[Word and element location data]
################
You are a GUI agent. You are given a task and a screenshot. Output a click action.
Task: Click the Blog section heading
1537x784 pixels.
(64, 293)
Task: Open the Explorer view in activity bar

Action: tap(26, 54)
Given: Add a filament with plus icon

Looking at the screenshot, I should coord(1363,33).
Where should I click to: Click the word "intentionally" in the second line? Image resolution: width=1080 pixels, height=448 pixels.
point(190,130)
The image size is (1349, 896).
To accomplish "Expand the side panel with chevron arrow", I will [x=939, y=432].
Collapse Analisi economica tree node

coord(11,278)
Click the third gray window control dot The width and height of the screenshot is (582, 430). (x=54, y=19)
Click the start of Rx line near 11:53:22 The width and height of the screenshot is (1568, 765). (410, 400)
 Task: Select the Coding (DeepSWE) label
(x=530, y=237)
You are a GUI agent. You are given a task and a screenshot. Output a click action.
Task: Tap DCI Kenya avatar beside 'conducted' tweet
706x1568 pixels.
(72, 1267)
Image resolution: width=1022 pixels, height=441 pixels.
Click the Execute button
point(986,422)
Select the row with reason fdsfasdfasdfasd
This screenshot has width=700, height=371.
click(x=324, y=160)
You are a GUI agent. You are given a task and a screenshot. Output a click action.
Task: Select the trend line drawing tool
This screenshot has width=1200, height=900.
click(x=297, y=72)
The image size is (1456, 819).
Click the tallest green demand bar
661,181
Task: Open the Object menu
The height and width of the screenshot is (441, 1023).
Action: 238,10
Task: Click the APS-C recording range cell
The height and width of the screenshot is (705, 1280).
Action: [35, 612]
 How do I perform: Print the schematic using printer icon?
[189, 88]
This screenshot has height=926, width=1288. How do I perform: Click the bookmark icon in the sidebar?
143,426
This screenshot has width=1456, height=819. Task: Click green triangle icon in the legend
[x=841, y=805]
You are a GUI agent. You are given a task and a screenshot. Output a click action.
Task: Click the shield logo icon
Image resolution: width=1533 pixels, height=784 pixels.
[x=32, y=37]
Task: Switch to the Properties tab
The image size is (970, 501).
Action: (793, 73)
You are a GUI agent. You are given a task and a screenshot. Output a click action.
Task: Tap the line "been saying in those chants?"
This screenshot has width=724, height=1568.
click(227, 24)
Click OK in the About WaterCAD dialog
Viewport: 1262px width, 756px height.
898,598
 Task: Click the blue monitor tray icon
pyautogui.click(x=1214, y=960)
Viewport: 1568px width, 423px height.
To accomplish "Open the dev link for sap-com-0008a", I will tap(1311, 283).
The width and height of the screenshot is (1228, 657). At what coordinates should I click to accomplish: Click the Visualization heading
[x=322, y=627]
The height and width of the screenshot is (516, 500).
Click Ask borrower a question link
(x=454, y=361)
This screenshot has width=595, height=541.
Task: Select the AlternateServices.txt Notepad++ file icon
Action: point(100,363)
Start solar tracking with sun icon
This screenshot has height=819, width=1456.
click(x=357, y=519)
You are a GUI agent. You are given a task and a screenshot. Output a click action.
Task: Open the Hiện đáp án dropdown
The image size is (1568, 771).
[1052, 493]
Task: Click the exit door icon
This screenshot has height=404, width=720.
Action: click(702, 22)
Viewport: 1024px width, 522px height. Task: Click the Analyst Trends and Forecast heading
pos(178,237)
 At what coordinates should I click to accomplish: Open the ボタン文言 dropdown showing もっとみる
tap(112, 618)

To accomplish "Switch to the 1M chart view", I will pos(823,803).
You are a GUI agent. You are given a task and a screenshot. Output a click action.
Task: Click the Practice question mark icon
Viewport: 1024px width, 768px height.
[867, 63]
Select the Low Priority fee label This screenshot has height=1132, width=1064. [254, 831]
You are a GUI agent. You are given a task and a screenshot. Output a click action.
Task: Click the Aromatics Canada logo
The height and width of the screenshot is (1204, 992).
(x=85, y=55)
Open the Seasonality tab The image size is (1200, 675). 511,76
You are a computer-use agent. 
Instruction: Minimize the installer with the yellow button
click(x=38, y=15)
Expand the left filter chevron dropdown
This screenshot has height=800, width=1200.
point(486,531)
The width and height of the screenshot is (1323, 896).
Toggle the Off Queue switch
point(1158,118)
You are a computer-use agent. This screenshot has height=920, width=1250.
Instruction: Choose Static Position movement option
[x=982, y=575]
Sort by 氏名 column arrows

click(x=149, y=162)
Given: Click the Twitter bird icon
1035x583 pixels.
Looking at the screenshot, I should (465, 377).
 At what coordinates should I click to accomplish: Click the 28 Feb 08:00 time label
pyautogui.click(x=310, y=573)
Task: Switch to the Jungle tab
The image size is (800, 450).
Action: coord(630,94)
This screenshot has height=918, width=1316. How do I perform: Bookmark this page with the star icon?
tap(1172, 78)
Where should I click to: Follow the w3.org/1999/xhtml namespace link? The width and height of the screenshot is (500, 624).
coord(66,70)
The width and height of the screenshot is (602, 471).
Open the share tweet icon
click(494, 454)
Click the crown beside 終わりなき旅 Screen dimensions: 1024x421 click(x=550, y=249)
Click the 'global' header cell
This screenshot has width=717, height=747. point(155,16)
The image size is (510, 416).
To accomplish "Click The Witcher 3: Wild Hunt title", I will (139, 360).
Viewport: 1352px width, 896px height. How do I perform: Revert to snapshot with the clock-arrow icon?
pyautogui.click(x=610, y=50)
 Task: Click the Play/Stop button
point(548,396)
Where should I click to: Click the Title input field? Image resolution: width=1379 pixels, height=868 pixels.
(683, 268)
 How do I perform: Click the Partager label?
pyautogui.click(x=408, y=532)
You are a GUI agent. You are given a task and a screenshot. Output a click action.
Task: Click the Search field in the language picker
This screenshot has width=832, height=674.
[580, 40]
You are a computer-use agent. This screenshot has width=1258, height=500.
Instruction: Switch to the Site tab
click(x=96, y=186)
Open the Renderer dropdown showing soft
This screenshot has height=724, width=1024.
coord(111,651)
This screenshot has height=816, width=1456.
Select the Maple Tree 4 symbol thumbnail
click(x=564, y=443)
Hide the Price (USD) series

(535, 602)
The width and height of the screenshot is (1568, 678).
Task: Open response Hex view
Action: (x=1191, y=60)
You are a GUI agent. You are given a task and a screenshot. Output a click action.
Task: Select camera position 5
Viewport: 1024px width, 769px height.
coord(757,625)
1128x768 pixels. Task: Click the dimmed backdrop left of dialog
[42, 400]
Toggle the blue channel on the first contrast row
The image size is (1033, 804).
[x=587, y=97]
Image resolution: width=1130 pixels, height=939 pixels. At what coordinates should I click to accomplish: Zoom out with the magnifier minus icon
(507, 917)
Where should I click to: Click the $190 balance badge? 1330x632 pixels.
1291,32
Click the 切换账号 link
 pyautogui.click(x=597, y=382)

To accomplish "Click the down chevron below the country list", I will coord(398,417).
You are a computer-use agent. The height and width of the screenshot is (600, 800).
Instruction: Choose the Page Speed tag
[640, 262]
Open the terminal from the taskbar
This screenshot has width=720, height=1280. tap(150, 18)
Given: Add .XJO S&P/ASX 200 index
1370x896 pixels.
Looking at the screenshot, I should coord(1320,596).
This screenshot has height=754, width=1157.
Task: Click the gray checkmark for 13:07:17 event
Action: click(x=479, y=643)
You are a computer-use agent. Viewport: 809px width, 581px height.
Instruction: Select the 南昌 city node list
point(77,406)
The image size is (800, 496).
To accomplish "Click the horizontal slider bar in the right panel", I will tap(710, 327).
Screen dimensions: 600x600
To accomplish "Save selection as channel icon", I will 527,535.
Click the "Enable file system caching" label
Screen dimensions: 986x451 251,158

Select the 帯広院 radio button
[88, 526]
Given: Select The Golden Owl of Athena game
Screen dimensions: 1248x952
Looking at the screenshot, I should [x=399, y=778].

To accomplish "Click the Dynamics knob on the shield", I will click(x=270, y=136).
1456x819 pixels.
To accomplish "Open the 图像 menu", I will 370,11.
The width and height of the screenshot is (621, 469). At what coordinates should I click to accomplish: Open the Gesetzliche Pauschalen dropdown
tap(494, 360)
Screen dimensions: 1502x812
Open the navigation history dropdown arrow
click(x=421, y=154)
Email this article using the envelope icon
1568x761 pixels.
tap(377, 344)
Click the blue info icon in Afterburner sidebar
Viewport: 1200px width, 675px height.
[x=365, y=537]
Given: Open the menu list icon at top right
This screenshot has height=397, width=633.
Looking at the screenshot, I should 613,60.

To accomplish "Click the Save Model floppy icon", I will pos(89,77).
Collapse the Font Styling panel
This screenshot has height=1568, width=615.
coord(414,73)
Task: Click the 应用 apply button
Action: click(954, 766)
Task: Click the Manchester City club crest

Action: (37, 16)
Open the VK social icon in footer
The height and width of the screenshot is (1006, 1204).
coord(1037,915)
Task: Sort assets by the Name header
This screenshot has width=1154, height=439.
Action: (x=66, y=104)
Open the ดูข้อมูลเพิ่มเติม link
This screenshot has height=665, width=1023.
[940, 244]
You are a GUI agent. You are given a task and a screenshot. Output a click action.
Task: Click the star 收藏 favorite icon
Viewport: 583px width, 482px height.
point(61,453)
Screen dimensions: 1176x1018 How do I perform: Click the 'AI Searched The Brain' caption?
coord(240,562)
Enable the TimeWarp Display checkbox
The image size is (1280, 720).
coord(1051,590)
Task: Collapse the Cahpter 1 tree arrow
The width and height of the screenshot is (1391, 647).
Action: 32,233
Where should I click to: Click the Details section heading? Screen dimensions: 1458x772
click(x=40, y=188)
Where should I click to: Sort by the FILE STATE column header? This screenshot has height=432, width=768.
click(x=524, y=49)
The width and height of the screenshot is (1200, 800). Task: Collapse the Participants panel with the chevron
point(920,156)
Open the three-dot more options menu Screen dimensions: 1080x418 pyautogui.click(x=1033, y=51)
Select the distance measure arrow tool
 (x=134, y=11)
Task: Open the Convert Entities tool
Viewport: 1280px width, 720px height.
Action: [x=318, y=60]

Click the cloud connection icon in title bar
################
#### What you will do:
Rewrite the data starting with the line containing "The width and height of the screenshot is (602, 471)." and going on through the line containing "click(x=564, y=443)", replacing "Renderer" with "Shader" and leaving everything else unchanged. Return only those lines.

#### Reply to the task:
The width and height of the screenshot is (602, 471).
Open the share tweet icon
click(494, 454)
Click the crown beside 終わりなき旅 Screen dimensions: 1024x421 click(x=550, y=249)
Click the 'global' header cell
This screenshot has width=717, height=747. point(155,16)
The image size is (510, 416).
To accomplish "Click The Witcher 3: Wild Hunt title", I will (139, 360).
Viewport: 1352px width, 896px height. How do I perform: Revert to snapshot with the clock-arrow icon?
pyautogui.click(x=610, y=50)
 Task: Click the Play/Stop button
point(548,396)
Where should I click to: Click the Title input field? Image resolution: width=1379 pixels, height=868 pixels.
(683, 268)
 How do I perform: Click the Partager label?
pyautogui.click(x=408, y=532)
You are a GUI agent. You are given a task and a screenshot. Output a click action.
Task: Click the Search field in the language picker
This screenshot has width=832, height=674.
[580, 40]
You are a computer-use agent. This screenshot has width=1258, height=500.
Instruction: Switch to the Site tab
click(x=96, y=186)
Open the Shader dropdown showing soft
This screenshot has height=724, width=1024.
coord(111,651)
This screenshot has height=816, width=1456.
Select the Maple Tree 4 symbol thumbnail
click(x=564, y=443)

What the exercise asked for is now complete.